__AIM OF THE EXERCISE__: Reproduce the entries below verbatim, starting from their first line and ending with the line that contains "point(209,505)", including both of those lines and nothing after them.

------------------------------------------------------------------------

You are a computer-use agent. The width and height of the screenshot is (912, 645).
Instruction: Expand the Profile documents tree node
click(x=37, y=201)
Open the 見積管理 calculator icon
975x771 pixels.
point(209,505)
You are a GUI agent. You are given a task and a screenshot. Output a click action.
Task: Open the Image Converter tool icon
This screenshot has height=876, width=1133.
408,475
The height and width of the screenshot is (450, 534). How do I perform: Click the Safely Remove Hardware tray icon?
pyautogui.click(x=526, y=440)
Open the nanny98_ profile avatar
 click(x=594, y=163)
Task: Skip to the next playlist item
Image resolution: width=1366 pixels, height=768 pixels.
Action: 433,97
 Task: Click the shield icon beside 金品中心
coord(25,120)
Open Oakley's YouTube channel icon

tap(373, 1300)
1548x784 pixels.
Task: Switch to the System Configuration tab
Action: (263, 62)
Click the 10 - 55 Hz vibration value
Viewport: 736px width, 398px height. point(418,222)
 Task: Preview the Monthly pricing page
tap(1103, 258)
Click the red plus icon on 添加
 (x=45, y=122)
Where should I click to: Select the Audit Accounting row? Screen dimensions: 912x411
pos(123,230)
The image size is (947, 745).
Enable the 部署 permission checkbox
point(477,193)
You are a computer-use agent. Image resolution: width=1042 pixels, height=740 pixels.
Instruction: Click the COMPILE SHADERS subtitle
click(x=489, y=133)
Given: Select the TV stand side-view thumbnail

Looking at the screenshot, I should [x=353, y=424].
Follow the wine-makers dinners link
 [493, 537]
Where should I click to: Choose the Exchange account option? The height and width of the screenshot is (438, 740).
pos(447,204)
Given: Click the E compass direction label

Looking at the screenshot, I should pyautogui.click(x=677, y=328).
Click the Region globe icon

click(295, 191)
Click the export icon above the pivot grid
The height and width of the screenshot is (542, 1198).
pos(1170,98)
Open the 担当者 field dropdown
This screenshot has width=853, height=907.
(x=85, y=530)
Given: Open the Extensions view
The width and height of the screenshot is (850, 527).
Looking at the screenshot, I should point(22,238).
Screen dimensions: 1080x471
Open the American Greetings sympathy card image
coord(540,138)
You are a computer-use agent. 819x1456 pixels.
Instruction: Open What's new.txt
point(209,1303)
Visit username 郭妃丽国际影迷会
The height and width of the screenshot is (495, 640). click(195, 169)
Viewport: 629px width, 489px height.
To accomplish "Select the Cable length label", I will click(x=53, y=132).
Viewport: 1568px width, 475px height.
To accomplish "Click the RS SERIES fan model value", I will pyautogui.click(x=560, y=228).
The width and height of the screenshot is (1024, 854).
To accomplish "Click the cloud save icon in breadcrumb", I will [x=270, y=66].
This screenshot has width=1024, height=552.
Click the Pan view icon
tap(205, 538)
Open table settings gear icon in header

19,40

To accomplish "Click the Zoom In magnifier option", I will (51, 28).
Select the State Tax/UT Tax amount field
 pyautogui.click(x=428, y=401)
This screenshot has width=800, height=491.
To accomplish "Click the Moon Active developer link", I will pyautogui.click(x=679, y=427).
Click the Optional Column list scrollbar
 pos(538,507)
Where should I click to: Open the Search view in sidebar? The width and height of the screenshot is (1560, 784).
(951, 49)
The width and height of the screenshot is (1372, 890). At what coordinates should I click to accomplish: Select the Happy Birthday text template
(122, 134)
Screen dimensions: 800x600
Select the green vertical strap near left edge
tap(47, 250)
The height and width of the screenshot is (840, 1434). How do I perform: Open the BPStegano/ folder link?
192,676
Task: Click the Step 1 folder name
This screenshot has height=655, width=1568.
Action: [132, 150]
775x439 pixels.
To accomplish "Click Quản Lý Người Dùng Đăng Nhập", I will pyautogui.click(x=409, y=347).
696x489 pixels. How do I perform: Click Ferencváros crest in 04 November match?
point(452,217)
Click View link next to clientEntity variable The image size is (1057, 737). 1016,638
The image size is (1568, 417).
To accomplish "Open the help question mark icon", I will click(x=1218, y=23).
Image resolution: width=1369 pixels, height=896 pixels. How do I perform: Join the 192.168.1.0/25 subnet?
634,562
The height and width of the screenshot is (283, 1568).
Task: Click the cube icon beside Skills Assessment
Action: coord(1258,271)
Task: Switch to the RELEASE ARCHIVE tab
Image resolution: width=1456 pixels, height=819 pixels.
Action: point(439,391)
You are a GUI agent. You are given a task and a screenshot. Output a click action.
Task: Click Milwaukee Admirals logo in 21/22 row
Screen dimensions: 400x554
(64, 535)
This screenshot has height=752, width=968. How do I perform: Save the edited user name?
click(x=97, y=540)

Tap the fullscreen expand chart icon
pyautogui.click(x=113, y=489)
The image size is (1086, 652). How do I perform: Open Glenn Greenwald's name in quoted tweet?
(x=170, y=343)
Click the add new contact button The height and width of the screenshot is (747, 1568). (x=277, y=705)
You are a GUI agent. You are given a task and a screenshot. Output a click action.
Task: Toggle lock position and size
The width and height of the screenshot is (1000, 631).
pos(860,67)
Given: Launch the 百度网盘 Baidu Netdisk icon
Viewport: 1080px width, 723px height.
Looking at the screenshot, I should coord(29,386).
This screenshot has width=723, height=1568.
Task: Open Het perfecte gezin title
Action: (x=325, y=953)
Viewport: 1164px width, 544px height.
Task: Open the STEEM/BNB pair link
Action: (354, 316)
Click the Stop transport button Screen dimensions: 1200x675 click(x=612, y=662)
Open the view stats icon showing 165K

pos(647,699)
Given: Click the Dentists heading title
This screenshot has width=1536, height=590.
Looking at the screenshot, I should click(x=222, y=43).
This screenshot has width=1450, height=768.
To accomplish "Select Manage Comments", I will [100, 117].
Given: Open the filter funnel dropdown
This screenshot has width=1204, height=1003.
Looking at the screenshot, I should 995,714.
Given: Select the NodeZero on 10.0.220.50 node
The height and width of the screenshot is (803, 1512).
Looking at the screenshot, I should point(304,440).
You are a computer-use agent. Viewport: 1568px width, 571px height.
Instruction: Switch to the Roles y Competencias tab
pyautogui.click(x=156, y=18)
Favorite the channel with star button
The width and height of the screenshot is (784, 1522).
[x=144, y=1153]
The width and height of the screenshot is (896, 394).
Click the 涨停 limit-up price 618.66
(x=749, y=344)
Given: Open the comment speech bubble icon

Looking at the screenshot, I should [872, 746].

------------------------------------------------------------------------

__SOLUTION TO THE PROBLEM__:
You are a computer-use agent. The width and height of the screenshot is (912, 645).
Instruction: Expand the Profile documents tree node
click(x=37, y=201)
Open the 見積管理 calculator icon
975x771 pixels.
point(209,505)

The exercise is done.